Nationally, the number of incoming female undergraduates choosing computer science as a major declined 70 percent between 2000 and 2005, according to the National Center for Women & Information Technology. The trend is part of a quarter-century decline in female computer-science majors detailed in a New York Times article on Saturday.
At Harvard, the story looks different, but not necessarily any better.
Over the past year, female enrollment in Computer Science 50 has jumped 60 percent. But A. Cansu Aydede ’11, a female computer-science concentrator and a teaching fellow for CS50, says she suspects the jump in enrollment is due primarily to the accessible and welcoming approach of the professor, David J. Malan ’99. And it remains to be seen whether an increase in the number of students taking the introductory class will translate to a higher number of concentrators.

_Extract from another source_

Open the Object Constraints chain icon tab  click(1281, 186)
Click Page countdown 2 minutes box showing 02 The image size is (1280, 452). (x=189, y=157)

Women currently make up a slightly higher share of Harvard computer-science concentrators than they did each of the last six years. But this is largely because the overall number of concentrators has dropped by 30 percent. As of last year, Harvard had just four female computer-science concentrators out of a total of 23.
“Our concentrators have been decreasing since the end of the Internet boom,” said Ellen Holloway, the School of Engineering and Applied Sciences academic programs administrator. “There were twice as many five years ago, but also twice as many concentrators,”
The gender balance is more skewed in computer science than in other normally male-dominated fields, such as applied mathematics and engineering. While applied mathematics and engineering have seen five and three percent declines in female concentrators since 2002, both fields still have a larger percentage of female concentrators than computer science.
In the 2007-2008 academic year, women numbered 38 percent of engineering concentrators and only 17 percent of computer-science concentrators.
According to Joanne Cohoon, a research scientist at the National Center for Women & Information Technology, this trend is nothing new. Female enrollment in computer-science courses has been declining since the 1980s. The push to establish computer science as an independent discipline with specialized knowledge “hardened” the image of computer scientists “into something stereotyped as masculine,” she said.
In addition, as the number of students in the field increased, the size of the faculty could not keep up, leading some schools to set caps on the number of students who could enter the field.
“That process of setting up barriers for entry combined with the more prevalent stereotype of this being a masculine activity meant it was harder to get into, and women were now getting the message that they didn’t really belong there,” Cohoon said.
Malan said he believes that this psychological factor still affects the number of females who choose computer science. In terms of academic performance, “we see no difference between male and female students,” he said.
Aydede said she believes that stereotypes discourage females from studying computer science starting in high school.
“In high school I was intimidated by computer science,” she said. “It was just a bunch of guys.”
Nationally, Cohoon said her center is making an effort to highlight aspects of occupations in computer science that are attractive to women, such as the flexibility to work in a number of different fields and locations, as well as the creative aspect of the job—a trait that she called characteristically feminine.
While there has been no organized effort to attract more female students into computer science at Harvard, Malan said he openly acknowledged the gender imbalance in his course on the first day of the semester, and encouraged female students to enroll anyway.
“I hope the problem begins to chip away at itself,” he said. “As numbers begin to equalize, the perspective will change.”